Collected data entries:
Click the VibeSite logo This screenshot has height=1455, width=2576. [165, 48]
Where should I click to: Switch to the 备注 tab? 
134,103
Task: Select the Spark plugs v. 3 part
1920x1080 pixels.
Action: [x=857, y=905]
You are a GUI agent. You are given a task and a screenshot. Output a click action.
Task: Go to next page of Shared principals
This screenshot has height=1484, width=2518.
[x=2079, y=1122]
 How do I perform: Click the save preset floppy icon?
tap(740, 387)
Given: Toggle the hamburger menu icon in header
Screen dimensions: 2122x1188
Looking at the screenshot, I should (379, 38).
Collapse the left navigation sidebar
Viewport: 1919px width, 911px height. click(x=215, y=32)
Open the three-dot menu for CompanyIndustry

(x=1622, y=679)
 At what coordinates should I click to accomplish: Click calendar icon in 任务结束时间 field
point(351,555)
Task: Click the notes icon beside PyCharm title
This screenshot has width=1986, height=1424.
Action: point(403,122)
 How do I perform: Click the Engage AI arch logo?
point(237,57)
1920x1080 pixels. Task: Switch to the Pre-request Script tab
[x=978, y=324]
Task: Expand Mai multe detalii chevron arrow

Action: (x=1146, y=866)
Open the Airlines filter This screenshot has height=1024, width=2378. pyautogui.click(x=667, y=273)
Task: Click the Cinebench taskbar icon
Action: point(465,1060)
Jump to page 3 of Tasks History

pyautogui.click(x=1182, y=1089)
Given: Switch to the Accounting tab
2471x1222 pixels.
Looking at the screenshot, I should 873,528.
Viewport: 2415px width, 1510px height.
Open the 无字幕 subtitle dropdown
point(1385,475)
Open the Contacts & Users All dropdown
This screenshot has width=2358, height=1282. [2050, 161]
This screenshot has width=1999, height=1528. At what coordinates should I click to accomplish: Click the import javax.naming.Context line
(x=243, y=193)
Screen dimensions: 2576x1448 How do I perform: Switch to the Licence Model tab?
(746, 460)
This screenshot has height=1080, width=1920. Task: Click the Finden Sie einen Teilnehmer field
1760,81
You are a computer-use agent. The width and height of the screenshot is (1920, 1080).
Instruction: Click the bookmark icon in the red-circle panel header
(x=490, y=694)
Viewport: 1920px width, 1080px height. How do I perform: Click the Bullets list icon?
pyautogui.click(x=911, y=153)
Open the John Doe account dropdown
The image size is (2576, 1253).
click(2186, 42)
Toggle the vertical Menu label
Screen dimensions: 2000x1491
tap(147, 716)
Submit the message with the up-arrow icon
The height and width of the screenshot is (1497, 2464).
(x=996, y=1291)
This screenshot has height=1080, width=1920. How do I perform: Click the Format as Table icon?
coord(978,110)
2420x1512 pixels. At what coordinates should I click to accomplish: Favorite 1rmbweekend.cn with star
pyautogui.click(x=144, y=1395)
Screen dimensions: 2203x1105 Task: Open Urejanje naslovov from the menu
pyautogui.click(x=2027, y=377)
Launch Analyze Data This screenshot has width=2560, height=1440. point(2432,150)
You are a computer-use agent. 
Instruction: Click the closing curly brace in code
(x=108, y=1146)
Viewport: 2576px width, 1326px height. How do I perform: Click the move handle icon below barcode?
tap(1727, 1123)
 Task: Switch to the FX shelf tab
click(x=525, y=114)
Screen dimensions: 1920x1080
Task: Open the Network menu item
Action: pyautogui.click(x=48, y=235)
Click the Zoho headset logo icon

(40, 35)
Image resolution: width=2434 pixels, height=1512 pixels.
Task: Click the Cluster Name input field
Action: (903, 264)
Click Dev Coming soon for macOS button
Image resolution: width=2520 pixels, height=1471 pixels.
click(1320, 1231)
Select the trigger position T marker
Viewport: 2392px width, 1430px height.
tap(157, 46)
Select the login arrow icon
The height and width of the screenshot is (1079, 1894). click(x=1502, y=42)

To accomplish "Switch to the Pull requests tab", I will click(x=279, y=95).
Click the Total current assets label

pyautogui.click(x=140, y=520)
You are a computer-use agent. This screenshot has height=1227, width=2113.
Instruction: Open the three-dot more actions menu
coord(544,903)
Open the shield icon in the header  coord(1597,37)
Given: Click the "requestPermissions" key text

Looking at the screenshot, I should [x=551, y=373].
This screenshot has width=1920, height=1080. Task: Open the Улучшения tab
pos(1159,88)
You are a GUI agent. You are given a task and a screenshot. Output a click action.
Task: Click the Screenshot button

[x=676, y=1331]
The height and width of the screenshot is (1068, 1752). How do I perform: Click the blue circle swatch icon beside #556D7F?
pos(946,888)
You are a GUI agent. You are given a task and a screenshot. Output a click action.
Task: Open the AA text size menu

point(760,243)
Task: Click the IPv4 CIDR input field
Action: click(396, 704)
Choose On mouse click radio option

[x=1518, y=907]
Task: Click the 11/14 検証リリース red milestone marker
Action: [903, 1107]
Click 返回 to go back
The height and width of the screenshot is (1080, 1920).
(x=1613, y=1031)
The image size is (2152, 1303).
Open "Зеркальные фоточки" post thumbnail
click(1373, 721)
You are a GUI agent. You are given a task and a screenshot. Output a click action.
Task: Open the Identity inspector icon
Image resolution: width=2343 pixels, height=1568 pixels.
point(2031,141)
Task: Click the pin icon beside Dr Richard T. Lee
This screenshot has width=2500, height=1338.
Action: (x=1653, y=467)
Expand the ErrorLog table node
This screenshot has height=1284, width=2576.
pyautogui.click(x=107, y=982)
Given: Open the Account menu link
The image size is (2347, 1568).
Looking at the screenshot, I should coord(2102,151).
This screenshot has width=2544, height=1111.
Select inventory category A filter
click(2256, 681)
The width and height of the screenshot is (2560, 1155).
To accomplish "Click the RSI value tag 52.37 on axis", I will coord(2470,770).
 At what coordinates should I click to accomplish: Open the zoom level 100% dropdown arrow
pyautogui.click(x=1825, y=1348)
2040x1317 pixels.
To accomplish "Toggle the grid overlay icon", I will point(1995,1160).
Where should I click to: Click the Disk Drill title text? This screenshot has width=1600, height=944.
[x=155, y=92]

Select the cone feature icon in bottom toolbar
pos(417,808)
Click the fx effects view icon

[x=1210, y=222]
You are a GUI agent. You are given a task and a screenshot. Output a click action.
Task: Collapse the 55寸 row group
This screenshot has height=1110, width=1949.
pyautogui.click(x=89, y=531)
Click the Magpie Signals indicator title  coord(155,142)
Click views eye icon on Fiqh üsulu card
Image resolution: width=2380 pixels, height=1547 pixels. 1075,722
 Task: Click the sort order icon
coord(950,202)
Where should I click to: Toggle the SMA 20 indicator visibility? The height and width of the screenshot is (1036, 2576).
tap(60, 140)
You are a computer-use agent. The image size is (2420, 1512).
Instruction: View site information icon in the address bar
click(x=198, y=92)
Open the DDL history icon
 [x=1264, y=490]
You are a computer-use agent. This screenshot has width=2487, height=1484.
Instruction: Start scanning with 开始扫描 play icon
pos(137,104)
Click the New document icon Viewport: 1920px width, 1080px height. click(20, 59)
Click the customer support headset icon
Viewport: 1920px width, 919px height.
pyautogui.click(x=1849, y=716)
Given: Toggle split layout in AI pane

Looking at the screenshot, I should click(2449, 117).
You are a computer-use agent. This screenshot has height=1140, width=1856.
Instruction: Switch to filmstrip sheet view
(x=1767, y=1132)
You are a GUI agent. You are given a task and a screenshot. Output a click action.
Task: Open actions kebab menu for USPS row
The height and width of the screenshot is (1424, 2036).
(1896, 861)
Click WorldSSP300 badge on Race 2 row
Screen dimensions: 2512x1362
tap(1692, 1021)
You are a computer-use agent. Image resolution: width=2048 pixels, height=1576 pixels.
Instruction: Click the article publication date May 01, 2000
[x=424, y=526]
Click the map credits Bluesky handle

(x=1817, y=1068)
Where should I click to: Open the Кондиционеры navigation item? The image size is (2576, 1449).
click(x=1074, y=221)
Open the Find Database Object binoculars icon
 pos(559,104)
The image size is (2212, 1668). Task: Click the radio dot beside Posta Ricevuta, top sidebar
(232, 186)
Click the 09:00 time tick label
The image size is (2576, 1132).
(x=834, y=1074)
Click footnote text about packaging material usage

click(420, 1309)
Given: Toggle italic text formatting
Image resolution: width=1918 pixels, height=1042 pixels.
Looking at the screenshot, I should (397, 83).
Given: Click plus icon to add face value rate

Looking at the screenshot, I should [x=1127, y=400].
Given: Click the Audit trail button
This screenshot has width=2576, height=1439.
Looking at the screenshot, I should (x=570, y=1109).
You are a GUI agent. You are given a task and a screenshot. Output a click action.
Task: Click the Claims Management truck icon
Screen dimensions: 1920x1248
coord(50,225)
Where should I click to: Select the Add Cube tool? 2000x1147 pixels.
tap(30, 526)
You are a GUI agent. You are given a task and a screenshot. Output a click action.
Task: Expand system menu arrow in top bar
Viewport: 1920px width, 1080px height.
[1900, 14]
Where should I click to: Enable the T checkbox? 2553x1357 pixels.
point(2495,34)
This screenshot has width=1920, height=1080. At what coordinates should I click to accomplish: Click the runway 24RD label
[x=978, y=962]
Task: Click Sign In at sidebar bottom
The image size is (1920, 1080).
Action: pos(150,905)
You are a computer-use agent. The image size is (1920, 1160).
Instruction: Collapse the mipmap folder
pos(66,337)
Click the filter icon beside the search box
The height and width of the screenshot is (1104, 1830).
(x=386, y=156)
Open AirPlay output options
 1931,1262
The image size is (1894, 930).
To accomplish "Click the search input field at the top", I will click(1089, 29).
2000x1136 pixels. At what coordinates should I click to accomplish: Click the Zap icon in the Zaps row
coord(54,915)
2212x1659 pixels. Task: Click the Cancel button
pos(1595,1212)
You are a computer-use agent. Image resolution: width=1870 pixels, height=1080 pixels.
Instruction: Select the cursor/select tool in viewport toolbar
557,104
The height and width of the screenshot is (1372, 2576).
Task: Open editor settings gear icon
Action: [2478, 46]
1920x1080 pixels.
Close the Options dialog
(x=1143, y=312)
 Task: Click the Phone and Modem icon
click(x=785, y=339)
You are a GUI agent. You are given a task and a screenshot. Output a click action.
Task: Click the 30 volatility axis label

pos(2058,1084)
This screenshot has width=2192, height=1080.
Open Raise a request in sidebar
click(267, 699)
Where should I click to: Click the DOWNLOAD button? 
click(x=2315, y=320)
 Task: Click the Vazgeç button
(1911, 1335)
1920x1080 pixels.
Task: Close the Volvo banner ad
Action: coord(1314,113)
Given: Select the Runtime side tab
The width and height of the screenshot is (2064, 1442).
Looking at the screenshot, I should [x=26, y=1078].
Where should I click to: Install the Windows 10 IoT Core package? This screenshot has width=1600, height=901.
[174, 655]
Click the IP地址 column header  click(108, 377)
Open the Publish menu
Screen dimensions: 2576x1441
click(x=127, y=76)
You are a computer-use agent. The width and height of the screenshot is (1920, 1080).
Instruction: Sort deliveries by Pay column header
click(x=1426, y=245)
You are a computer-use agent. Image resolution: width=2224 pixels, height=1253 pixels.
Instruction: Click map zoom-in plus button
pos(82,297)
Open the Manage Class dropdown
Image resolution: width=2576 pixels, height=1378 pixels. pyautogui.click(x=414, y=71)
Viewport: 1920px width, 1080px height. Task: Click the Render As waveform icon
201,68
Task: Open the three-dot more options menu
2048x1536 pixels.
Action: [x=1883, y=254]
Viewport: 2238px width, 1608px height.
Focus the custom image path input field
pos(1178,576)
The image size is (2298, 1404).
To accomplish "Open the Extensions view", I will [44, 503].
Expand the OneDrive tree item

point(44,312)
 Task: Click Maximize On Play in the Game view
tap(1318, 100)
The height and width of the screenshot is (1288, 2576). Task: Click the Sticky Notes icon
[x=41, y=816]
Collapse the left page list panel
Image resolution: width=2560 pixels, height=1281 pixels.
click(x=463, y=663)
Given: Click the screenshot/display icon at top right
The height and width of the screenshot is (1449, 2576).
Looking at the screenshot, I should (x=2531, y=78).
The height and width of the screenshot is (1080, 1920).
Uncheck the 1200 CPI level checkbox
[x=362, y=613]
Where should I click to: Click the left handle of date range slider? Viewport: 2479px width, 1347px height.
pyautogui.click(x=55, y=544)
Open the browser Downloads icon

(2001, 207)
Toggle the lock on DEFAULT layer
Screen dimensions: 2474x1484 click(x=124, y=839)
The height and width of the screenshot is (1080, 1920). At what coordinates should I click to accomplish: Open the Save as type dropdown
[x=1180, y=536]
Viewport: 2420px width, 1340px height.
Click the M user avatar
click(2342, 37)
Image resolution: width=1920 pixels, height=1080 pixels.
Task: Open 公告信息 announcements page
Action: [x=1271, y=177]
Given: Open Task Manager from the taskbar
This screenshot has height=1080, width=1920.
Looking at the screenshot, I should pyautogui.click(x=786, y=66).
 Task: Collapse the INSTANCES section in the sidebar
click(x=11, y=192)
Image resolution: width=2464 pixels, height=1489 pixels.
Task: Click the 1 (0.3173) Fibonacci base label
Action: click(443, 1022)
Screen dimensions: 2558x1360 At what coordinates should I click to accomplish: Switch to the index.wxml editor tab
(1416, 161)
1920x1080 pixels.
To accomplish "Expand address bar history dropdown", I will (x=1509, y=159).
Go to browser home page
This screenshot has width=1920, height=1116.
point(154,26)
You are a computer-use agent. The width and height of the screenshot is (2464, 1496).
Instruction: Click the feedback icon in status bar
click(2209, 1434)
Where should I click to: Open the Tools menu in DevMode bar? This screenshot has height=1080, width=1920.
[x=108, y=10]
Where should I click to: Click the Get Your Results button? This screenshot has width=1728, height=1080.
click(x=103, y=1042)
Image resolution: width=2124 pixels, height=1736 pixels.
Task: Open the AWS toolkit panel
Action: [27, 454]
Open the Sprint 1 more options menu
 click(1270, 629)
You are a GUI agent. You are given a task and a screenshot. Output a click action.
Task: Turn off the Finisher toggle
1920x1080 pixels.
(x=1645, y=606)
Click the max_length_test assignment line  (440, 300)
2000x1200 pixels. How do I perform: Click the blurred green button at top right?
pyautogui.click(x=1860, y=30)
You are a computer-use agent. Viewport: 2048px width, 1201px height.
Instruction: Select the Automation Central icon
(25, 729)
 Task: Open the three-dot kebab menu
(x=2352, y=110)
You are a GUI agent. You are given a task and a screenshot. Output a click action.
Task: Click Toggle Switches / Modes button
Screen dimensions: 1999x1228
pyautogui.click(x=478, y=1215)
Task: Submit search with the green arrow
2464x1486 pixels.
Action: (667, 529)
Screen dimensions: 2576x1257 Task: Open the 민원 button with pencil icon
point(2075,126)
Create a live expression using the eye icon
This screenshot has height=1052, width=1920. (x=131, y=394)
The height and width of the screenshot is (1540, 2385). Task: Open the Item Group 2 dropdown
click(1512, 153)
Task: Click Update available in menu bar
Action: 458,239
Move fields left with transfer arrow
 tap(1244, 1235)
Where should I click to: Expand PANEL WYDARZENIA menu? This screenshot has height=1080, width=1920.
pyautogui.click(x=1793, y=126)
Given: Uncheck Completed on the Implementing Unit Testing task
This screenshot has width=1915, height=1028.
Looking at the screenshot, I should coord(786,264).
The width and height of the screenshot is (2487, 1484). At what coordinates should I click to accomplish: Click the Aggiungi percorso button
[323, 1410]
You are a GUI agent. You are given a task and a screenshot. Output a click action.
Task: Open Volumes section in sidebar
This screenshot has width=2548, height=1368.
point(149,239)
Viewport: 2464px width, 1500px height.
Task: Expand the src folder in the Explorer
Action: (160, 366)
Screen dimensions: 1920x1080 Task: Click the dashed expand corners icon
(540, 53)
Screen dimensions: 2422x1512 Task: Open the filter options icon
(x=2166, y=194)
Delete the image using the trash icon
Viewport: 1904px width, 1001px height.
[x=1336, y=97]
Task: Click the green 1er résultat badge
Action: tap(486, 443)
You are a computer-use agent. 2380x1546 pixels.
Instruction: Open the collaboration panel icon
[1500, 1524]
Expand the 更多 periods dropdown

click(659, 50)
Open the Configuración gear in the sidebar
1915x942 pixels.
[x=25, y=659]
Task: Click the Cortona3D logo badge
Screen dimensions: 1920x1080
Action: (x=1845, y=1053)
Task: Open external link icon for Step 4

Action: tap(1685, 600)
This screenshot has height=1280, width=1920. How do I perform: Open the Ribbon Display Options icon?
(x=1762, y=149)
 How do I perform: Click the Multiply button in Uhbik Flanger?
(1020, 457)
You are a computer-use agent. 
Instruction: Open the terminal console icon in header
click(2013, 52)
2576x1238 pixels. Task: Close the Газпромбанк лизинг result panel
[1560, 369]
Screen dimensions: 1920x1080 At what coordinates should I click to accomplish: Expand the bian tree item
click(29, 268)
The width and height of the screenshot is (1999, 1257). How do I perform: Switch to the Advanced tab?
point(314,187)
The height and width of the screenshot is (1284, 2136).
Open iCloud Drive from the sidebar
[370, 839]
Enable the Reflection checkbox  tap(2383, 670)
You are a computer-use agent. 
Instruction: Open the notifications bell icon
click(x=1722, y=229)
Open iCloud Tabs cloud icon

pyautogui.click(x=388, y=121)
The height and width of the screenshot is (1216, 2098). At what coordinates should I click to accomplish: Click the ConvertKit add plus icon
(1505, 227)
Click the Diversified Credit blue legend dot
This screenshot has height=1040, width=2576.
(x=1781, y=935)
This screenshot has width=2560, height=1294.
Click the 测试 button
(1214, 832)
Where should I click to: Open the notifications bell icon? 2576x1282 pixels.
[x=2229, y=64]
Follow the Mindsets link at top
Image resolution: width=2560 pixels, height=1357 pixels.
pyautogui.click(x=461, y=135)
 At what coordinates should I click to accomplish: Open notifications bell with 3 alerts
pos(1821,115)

### Work instruction
Filter the records above, keeping each line that contains the word "will".

### Task output
To accomplish "Switch to the Pull requests tab", I will click(x=279, y=95).
To accomplish "Click the RSI value tag 52.37 on axis", I will coord(2470,770).
To accomplish "Toggle the grid overlay icon", I will point(1995,1160).
To accomplish "Click the search input field at the top", I will click(1089, 29).
To accomplish "Open the Extensions view", I will [44, 503].
To accomplish "Expand address bar history dropdown", I will (x=1509, y=159).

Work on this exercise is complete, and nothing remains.